FASD Hope is a podcast series about Fetal Alcohol Spectrum Disorder (FASD), through the lens of parent advocates with over twenty years of lived experience.
November is National Adoption Month and FASD Hope is honored to highlight Andrew Bridge in Episode 162.
Leaving foster care at eighteen, Andrew Bridge attended Wesleyan University, then graduated from Harvard Law School and he was awarded a Fulbright Fellowship. He began his legal career representing children in mental health facilities across Alabama. His work as an attorney and an advocate enforced children's constitutional rights to be free from staff abuse and to receive meaningful psychiatric care.
Andrew returned home to Los Angeles as the CEO of The Alliance for Children's Rights. He defended children at MacLaren Hall, where he was once confined. He won the right for Los Angeles' 60,000 foster children to speak publicly about their treatment. He investigated the excessive removal of African-American babies from their parents, which led to one of the first government initiatives to stop it. Andrew is the Co-Founder of National Adoption Day. He went on to lead one of California's largest recruiters of foster and adoptive parents.

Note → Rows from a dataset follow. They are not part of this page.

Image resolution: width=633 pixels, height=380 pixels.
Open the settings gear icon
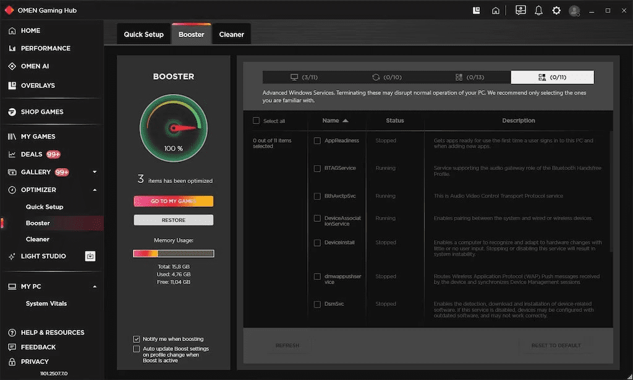[x=555, y=10]
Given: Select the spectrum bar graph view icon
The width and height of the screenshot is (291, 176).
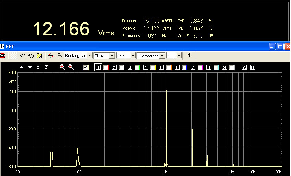Looking at the screenshot, I should click(x=14, y=56).
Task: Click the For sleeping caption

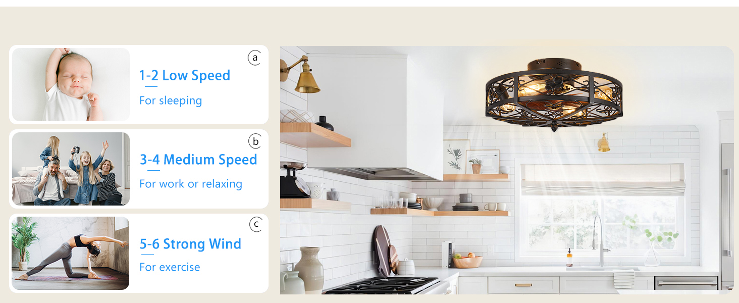Action: tap(171, 100)
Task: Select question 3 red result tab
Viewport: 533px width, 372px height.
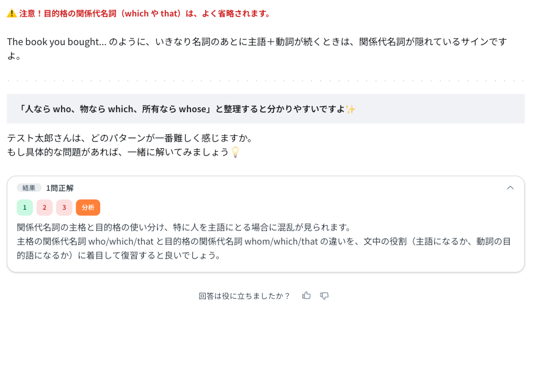Action: click(x=64, y=207)
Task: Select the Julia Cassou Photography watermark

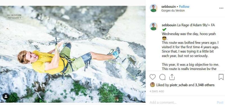Action: click(x=14, y=17)
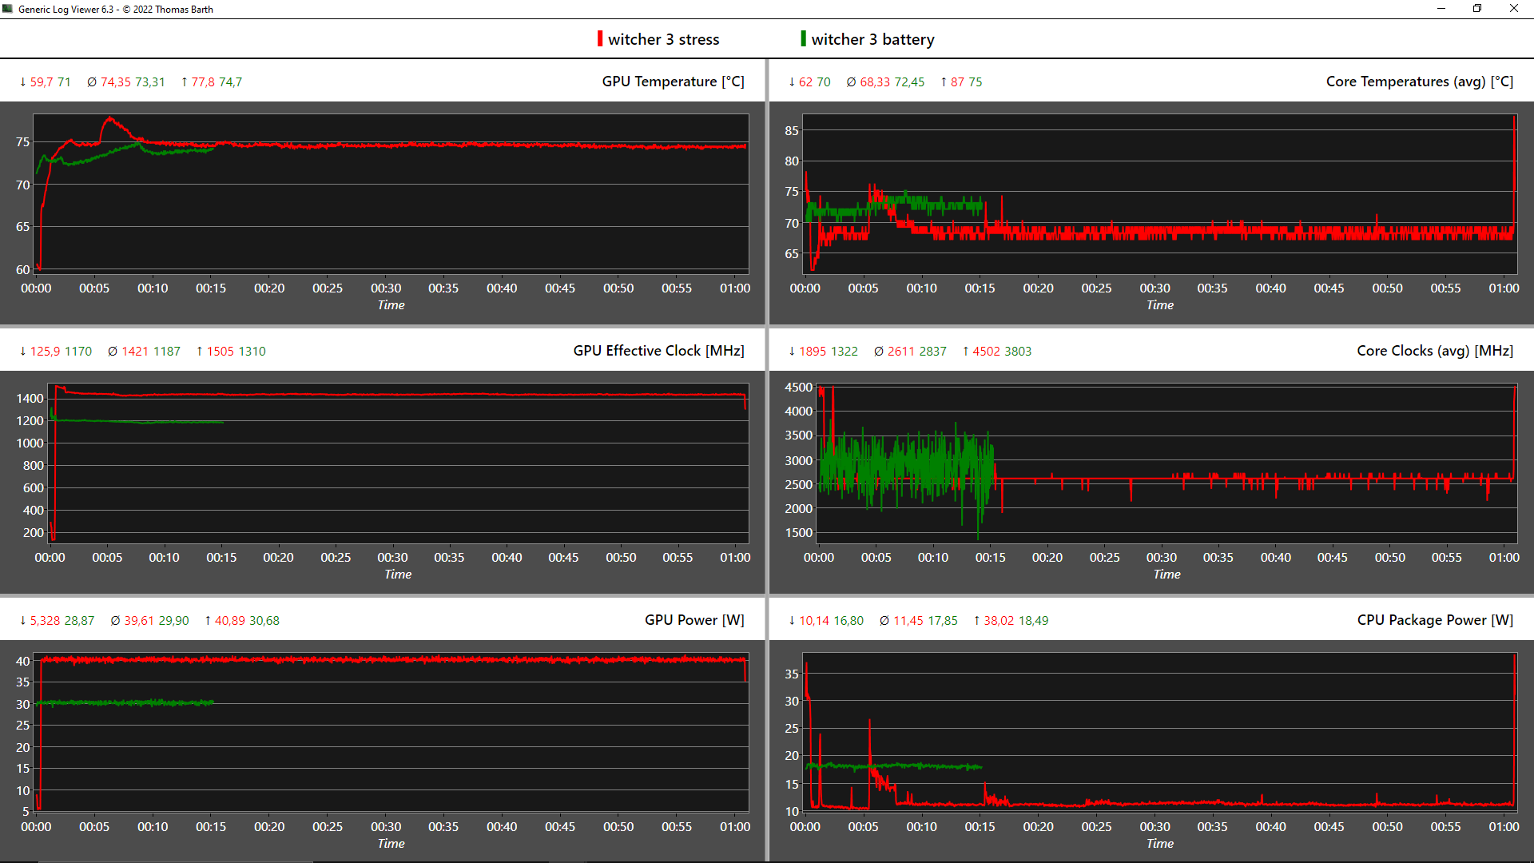Click the Core Temperatures (avg) chart title

click(1419, 82)
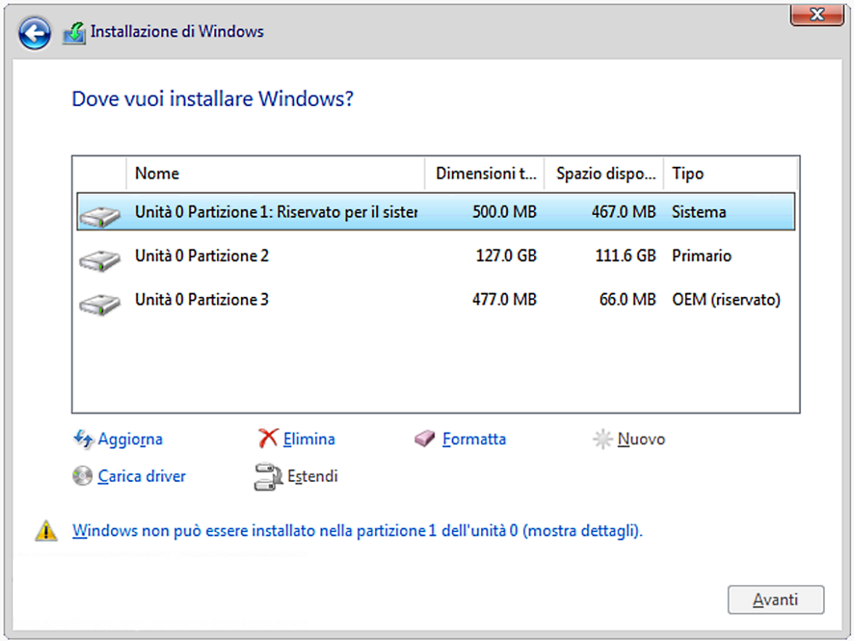Click the drive icon for Partizione 1

(x=99, y=216)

Called to address the unjustified placement of foster children in mental institutions, Andrew has served as a Senior Advisor to the State of Illinois. His educational work resulted in the creation of New Village Girls Academy, California's first all-girls high school for parenting teens. Andrew serves on Arizona's Foster Care Review Board and he consults with child welfare systems and foundations.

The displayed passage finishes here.